* SOURCE DATA
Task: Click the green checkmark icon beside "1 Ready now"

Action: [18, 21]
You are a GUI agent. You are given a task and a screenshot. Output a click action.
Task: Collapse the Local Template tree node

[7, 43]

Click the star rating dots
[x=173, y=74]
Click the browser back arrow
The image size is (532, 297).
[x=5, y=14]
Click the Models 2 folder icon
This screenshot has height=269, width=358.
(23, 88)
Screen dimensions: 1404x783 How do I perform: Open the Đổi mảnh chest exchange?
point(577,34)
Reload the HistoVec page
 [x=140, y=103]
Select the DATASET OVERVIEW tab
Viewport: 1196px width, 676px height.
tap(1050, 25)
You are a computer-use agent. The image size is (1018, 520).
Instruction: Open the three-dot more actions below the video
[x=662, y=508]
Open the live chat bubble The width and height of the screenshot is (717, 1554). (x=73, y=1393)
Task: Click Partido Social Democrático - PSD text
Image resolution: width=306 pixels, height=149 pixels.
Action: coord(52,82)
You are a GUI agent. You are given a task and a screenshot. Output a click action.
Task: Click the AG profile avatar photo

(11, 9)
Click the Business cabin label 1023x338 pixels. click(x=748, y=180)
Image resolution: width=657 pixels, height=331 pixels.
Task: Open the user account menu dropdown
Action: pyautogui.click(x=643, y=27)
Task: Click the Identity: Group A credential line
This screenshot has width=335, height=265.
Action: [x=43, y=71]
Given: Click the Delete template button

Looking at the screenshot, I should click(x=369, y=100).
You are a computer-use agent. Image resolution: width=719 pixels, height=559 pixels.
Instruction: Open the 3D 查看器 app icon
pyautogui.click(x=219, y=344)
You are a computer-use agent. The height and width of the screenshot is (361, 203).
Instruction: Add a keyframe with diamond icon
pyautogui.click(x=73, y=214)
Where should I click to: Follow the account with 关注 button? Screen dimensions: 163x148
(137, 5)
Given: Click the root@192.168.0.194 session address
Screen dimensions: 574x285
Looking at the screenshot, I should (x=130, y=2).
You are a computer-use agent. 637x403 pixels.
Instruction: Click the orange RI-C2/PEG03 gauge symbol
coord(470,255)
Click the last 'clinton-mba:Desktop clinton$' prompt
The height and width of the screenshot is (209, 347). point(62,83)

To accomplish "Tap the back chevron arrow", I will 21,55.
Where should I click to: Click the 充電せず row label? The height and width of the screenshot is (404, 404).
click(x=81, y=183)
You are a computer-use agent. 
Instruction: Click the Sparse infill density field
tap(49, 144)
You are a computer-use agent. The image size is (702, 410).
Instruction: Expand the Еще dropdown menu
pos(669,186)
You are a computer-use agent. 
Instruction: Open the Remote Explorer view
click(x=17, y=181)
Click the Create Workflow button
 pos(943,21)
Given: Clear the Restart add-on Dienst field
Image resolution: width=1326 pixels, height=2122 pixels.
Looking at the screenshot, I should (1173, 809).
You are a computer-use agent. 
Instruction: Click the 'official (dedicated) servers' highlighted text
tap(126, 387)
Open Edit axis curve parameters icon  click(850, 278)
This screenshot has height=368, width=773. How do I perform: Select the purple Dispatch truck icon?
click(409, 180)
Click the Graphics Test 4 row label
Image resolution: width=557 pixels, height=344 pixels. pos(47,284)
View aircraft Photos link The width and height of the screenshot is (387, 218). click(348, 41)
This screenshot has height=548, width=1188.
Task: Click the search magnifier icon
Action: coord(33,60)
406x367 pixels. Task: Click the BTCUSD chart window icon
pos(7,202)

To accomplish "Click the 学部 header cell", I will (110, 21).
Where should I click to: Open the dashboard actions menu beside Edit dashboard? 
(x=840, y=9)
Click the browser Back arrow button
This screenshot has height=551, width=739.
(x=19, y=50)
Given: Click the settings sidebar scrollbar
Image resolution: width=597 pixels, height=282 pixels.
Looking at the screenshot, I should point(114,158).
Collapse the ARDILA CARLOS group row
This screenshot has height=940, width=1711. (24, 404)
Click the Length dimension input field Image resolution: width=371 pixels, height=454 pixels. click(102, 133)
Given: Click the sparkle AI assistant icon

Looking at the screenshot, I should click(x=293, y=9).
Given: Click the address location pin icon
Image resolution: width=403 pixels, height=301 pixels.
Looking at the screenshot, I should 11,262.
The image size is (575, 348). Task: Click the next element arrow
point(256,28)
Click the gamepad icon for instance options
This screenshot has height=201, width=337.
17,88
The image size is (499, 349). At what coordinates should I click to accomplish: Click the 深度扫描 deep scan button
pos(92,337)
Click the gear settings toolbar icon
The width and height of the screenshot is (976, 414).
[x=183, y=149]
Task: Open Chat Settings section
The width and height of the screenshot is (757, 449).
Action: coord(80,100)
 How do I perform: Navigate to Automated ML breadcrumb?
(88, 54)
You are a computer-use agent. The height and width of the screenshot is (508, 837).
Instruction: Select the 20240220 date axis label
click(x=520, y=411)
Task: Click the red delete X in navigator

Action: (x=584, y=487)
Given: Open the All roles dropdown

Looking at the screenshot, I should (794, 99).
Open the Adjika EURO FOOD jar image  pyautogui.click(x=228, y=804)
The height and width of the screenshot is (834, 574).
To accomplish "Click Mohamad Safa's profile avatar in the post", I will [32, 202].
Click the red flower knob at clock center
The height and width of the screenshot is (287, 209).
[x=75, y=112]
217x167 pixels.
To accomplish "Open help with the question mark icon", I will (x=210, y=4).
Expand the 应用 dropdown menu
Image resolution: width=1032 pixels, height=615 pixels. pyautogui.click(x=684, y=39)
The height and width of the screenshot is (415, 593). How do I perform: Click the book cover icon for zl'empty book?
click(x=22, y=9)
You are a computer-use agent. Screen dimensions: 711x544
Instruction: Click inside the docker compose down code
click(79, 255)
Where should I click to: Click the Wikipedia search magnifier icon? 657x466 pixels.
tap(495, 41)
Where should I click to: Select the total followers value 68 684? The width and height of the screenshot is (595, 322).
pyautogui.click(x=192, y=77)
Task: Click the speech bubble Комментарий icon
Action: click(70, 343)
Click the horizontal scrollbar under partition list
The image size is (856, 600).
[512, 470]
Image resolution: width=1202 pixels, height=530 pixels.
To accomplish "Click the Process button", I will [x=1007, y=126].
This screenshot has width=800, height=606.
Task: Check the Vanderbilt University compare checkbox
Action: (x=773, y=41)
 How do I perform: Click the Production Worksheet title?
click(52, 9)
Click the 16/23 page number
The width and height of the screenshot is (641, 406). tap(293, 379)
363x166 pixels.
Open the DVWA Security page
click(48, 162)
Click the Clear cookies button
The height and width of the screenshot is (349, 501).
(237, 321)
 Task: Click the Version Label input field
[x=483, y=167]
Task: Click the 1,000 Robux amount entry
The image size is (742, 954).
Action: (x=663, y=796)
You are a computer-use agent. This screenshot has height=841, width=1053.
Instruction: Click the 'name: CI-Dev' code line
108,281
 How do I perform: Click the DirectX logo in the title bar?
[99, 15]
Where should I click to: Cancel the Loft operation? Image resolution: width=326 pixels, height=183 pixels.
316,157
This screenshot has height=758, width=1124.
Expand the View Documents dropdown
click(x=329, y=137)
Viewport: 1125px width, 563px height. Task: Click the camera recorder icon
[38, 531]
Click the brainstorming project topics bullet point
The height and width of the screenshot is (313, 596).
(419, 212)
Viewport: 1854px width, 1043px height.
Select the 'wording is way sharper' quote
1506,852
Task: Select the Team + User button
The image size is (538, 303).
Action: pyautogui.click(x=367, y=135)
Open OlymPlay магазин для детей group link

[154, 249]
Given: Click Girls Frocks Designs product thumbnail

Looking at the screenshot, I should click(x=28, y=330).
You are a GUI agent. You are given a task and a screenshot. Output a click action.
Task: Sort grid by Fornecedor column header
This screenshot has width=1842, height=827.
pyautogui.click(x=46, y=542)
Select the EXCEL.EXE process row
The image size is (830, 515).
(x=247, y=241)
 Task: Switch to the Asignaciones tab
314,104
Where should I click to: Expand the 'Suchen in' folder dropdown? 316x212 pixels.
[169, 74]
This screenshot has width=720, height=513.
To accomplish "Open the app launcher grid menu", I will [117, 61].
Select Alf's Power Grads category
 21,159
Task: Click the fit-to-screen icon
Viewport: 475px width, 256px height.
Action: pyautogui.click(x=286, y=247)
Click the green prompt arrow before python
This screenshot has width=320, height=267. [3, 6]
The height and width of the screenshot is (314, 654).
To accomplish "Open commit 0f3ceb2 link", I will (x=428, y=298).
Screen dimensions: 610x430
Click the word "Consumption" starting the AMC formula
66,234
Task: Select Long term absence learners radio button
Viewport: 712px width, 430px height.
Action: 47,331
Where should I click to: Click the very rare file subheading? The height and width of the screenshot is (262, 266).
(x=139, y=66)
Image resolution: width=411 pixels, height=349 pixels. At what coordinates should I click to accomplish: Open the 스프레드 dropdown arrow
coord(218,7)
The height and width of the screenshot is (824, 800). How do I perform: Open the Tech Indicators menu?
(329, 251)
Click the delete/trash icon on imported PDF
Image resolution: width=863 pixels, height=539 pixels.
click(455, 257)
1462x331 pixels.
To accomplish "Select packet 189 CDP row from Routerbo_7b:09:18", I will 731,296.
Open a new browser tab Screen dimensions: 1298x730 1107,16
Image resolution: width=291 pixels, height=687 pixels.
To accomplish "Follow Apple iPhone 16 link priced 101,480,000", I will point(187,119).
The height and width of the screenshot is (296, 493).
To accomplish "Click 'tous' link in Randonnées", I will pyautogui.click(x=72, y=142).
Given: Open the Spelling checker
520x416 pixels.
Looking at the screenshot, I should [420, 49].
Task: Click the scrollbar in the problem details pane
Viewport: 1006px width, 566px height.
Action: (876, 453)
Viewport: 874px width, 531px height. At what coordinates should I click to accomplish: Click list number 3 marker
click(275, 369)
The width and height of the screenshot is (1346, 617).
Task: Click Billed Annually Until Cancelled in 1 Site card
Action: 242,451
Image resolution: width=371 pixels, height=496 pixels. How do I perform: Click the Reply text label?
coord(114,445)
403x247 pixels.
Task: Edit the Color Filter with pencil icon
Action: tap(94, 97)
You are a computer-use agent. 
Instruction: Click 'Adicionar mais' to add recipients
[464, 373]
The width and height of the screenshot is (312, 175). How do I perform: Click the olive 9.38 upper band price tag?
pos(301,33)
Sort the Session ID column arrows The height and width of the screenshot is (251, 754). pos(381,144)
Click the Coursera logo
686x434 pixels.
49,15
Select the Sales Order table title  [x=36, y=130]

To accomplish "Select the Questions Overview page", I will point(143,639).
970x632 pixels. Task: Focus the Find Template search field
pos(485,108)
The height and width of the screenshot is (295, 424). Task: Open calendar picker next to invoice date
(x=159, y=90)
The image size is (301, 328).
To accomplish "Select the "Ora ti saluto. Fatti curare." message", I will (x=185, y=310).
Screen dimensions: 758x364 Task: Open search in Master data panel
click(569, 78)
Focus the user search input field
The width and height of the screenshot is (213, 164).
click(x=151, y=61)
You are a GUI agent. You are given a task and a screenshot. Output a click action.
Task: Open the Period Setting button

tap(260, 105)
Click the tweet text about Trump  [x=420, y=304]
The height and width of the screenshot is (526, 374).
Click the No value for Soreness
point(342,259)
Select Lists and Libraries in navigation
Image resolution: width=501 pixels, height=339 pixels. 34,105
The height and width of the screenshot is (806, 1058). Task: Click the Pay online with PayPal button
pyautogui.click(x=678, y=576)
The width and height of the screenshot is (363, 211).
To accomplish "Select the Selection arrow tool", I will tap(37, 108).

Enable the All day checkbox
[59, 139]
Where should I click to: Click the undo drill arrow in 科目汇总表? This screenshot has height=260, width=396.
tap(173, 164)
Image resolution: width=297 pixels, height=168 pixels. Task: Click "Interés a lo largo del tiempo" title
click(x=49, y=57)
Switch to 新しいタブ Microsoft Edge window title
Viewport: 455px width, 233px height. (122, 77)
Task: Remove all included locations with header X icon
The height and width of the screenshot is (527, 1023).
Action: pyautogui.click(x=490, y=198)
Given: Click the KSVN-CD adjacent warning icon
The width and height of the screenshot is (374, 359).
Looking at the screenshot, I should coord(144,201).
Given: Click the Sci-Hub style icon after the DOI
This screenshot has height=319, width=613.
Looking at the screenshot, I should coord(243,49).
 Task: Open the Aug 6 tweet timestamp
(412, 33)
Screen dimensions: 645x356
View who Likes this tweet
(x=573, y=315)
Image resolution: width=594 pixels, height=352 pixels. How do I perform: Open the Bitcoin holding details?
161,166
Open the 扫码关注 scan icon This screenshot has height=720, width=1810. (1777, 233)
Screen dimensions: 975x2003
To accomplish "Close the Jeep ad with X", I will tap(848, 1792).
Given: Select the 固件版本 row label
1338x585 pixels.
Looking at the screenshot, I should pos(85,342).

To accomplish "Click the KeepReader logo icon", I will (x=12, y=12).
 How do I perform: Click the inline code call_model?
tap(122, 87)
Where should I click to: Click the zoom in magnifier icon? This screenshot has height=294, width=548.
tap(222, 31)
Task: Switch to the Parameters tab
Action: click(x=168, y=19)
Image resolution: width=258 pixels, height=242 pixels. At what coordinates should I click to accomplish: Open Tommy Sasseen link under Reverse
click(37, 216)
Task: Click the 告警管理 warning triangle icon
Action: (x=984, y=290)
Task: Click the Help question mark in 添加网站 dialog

* YOUR TASK
Go through the entries and copy every line that has "column".

* EXERCISE OUTPUT
Task: Sort grid by Fornecedor column header
Sort the Session ID column arrows The height and width of the screenshot is (251, 754). pos(381,144)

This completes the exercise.